Now, everything has gone out of hand and the center can no longer HOLD, so you go back to a friend, who probably knows little about keeping a relationship or being strong in the face of hardship and she's glad you turn to her and wants to give the best advice to help you out of your situation 'LEAVE THE FUCKING BASTARD, THERE ARE A LOT OF MEN OUT THERE' she says, then you start to wonder if you've wasted all your time sticking to this BEAT and you want to change your dancing step, you want to MOVE ON. So on this faithful night, you call him up and tell him you are no more INTERESTED and even though he's been unfair, he doesn't want you to go.(MEN SOMETIMES ARE LIKE THIS) so he begs you but you've made up your mind and you won’t change it.
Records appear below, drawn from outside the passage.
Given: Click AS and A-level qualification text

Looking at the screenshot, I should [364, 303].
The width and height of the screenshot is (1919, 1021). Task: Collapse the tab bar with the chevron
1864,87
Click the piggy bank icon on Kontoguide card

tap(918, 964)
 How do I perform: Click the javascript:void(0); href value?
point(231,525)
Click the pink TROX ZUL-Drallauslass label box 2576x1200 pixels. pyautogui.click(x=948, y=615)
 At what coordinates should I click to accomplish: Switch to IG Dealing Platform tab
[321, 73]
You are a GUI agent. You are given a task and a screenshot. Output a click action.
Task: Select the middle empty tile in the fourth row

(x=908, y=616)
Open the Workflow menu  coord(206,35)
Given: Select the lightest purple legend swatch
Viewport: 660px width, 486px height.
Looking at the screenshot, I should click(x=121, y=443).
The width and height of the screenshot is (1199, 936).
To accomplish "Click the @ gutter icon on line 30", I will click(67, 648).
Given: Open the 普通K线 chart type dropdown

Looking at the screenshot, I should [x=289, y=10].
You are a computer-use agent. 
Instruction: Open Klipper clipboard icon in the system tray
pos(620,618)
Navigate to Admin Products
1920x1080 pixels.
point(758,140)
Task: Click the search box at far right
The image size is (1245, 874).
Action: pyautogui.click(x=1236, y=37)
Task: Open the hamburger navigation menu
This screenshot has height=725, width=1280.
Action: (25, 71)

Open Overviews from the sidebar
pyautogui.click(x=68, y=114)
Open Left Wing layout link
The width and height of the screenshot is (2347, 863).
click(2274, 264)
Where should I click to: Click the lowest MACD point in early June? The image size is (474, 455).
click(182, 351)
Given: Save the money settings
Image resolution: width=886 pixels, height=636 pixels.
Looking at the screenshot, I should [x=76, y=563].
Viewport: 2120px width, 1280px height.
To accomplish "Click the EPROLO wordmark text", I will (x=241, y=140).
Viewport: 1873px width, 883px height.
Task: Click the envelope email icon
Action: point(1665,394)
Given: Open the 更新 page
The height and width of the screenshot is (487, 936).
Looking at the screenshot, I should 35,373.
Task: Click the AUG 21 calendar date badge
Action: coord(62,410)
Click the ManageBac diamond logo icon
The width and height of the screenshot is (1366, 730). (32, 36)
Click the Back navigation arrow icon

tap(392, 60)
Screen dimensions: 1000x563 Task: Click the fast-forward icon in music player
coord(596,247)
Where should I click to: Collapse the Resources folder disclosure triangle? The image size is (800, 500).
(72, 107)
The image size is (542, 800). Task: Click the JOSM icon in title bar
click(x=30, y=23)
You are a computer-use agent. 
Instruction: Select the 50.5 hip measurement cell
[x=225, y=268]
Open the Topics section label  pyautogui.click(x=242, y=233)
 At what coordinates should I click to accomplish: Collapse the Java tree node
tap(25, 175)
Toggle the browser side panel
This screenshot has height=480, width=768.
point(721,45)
So you take your leave and after few calls which you don’t heed to, he gives up and looks elsewhere and there you are trying to MOVE-ON , but moving on is more than leaving an uncomfortable zone in search of a COMFORTABLE ONE so it takes you a while to see this PRINCE CHARMING who is apparently pledging his SINCERITY and you think 'GOD THIS DUDE IS DA BOMB!' and decide to give him a chance, being optimistic, being positive and starting all over again, with memories, guilt, doubts and fear...Starting all over again, THE LOVE CYCLE.


2 comments:

deola said...

So true. That is just how it goes. Got to do something different

Rilwan said...

Adeola...Like what? i don't think that can change,what are you thinking?